There is something gloriously disgraceful about a filmmaker pushing eighty, making the type of film you would expect from a twenty year old. But then again, Jerzy Skolimowski has always done things to the beat of his own drum. For much of the 1990s he was an outsider in Hollywood; a painter with an illustrious filmmaking past who was always game for oddball cameos in blockbusters, like Mars Attacks (1996) or The Avengers (2012). Rather than bristle, Skolimowski revelled in the irony of a Pole with a dissident past making ends meet playing stock Russian types, as in Cronenberg's Eastern Promises (2007). Skolimowski has always tried his hand at new techniques, even with his first films, and it’s one of the many reasons why his work has stood out and stood the test of time. Whilst Identification Marks: None was notable for its dramatic structure (the action in the film is concentrated into that of a single day) Walkover demonstrates Skolimowski’s formal concerns (the action plays out in a sequence of masterfully choreographed long takes). Barrier goes even further as plot takes a back seat, while imaginative use of locations and an almost collage like approach to set design make Skolimowski’s third film one of the most visually striking of the 1960s, and earns him the title of ‘Godard of the East’. Barrier too, along with the three films featuring Skolimowski's alter ego, Andrzej Leszczyc, is a testament to the relative artistic freedom that followed the election of Władysław Gomułka as First Secretary of the Polish Communist Party as well as to the cultural inertia during the so-called period of stabilisation. If Wajda's Man of Iron (1981) is the definitive film about the emergence of the Solidarity free trade union then Skolimowski's Moonlighting presents a very different picture of Polish life during the days leading up to the declaration of Martial Law.

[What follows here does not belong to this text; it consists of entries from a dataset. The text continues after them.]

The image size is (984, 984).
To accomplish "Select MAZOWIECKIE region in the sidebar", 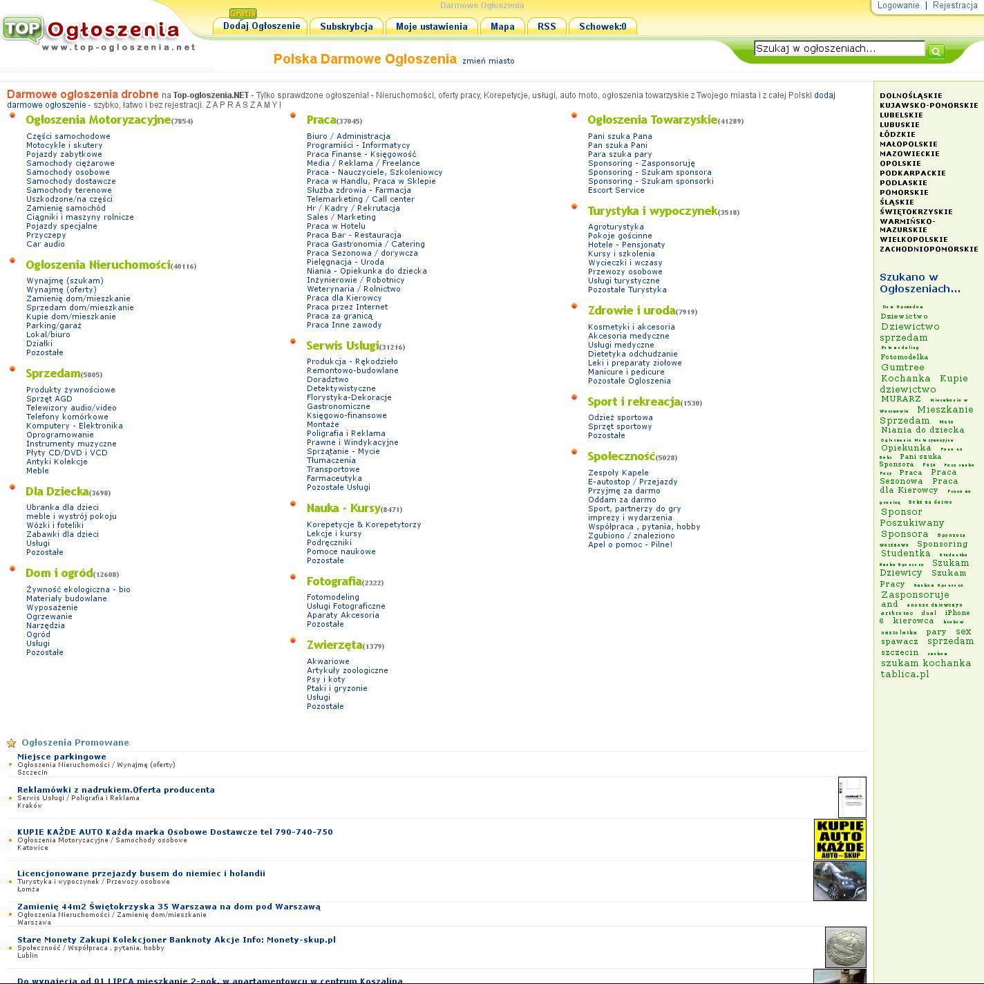I will pos(909,154).

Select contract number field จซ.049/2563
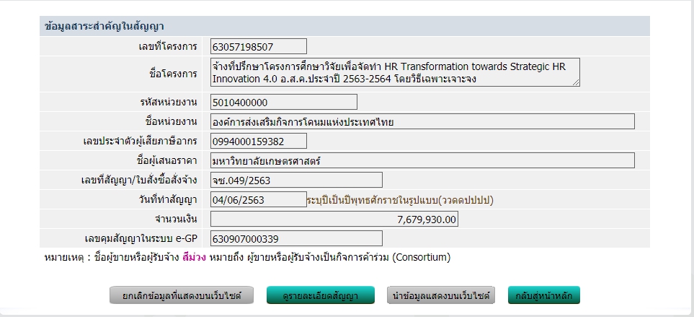point(295,180)
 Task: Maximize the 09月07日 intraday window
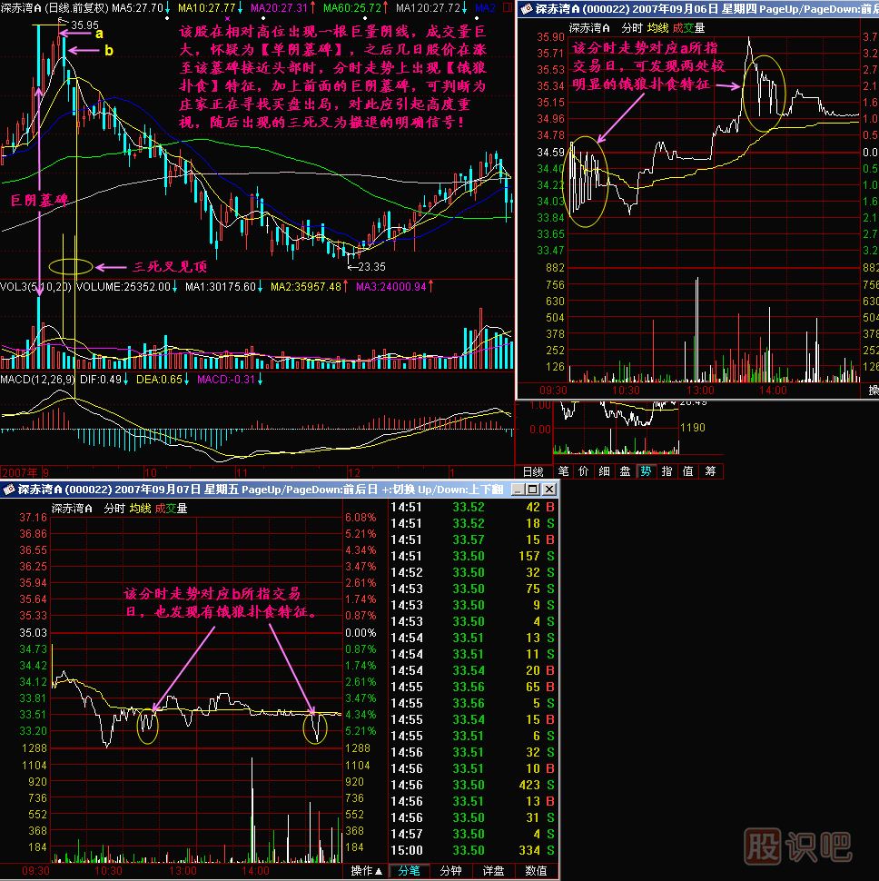(x=533, y=489)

Jerzy Skolimowski’s latest, 11 Minutes, is at once an art-house, action and deconstructed disaster story. Typical ‘Hollywood’ style is pushed to such an extreme, that by the end of the film it is completely abstract. Speaking of Strangers On A Train (1951), Hitchcock characterised his film as a ‘beautiful pattern’, one that could be analysed forever. Similarly, 11 Minutes presents not so much several plots as a painterly array of visual echoes, or rather pre-echoes, all of which inevitably converge in a spectacular, catastrophic fashion. It’s a serialist city symphony, whereby a recurring series of both aural and visual elements are ordered through carefully orchestrated direction and meticulous editing into a unified whole. It is the fullest expression of Skolimowski’s resounding visual approach to filmmaking.